Welcome to the last Top Picks Thursday of February! We have a good line-up of writerly links for you to help propel you into March.
First up, 2 well-regarded authors passed away this week: Harper Lee and Umberto Eco. Here’s a collection of profound Harper Lee quotes. (more Harper Lee coverage—including a radio interview—in The Unique Shelf section below.)
In award news, Terry Pratchett’s final novel makes the longlist for the Carnegie Medal. Here’s a collection of Terry Pratchett’s 50 best quotes.
Once we get published, it seems like everyone wants a piece of us—for free. Kathryn Craft examines how much of ourselves we should give away.
Writer Marjorie Liu discusses writing for Marvel, race and invisibility, and the radicality of romance novels.
It’s Library Lover’s Month! See Marie Antoinette’s Green Library at Versailles, read 5 lovely letters on the pleasures of reading and the benefits of libraries from Neil Armstrong, Isaac Asimov, Hardie Gramatky, Dr. Seuss, and E. B. White, and read why Matt Imrie wants his newborn daughter to love libraries like he does.
Dasha Fayvinova shares 12 reasons why writers make the best friends.
If you write picture books, here is some picture book advice compiled by Elizabeth Bluemle.
John le Carré muses on the various adaptations to film and TV of his books, including the upcoming adaptation of The Night Manager.
If you like to mix romance into your writing, Andrew Sean Greer discusses writing romance outside the romance genre.
Mark Siegel, editorial director of First Second, expounds on the graphic novel’s staying power.
Our characters pull the readers into our books. Martina Boone discusses how to create real and relatable characters, Amanda Patterson has 15 questions authors should ask characters, and Bob Mayer says to give your protagonist an anomaly to generate interest and make your book stand out.
If you’re just getting started, Janice Hardy has tips for writing that first novel. When you return to a completed manuscript for revision, Beth Kephart reminds us of the value of humility, vulnerability, and capability during the revision process. While certain guidelines do apply in writing, Anne R. Allen says beware the “writing rules” police—but do be aware of these things that stop readers in their tracks, from Jen Matera.
James Scott Bell reminds us that everything in life can be research, Lisa Rowan has 4 methods to help you meet your writing goals, Catherine Tucker shares 7 things about writing, and Arnold Weinstein suggests that we not turn away from the art of life.
There’s been a debate raging over when or if writers should work for free (see Chuck Wendig’s opinion—in regards to the Huffington Post—in “Pay the F*****g Writers”), but Jami Gold shows how to, if you do work for free, get the most out of it.
The broad lines of publishing these days are self-published or traditional (there are in-betweens).
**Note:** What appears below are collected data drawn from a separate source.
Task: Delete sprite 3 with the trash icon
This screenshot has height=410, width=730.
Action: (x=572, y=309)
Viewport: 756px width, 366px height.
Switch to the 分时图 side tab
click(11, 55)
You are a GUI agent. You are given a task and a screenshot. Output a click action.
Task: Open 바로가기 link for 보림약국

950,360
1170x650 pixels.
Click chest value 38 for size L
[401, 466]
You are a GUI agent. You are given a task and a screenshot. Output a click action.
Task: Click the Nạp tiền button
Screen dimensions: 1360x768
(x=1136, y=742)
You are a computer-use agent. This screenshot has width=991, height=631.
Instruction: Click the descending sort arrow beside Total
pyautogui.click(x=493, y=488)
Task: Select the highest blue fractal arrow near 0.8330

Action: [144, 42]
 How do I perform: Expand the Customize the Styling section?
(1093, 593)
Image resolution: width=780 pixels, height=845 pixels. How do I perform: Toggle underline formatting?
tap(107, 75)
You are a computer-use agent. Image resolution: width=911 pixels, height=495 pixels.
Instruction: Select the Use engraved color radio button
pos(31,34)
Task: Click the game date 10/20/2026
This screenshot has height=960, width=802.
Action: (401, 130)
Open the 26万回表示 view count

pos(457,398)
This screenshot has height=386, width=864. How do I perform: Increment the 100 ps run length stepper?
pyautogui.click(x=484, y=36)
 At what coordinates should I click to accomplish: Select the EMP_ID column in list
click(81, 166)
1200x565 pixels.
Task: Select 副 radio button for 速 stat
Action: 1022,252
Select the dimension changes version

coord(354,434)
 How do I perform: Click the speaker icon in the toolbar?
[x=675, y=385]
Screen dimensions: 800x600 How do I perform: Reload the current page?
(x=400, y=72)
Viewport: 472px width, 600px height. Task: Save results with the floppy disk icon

Janet Reid explains what a publisher pays for, while Marcy Kennedy examines the indie dilemma of what work to hire out and what to do yourself.
If you are seeking an agent, Twitter’s #MSWL is a good place to start. Agent Janet Reid tells us the best way to reference #MSWL in a query letter. On the flip side, Rachelle Gardner explains what to do when your agent isn’t able to sell your books.
Here are some agents looking for clients: Danielle Barthel of New Leaf Literary seeks fantasy, women’s fiction, historical romance, young adult, middle grade & more; Tanusri Prasanna of Hannigan, Salky, Geltzer seeks picture books, middle grade, YA, and some suspense; and Kemi Faderin of Dystel & Goderich seeks historical fiction/nonfiction, literary, some women’s fiction, and some YA.
Once your book is out in the world, you will have to work with your publisher’s publicity department (for traditionally published) or you may consider hiring your own publicist (for self-published and traditionally published). Jane Friedman tells us how to find and work with a publicist, and Andrea Dunlop shares a former book publicist’s advice to traditionally published authors. If one of your marketing channels is Pinterest, Kirsten Oliphant details how authors can use Pinterest to best advantage.
THE UNIQUE SHELF
Did a bad review really kill John Keats?
Social media before computers: the friendship book of Anne Wagner, compiled from 1795 to 1834.
The importance of illustration: Thackery’s original drawings for Vanity Fair reveal information not in the text.
We’re used to seeing celebrities as spokespeople for everything these days—including as medical spokespeople. Dr. Howard Markel thinks Charles Dickens was the first celebrity medical spokesman.
That’s it for this week’s Top Picks Thursday! See you in March!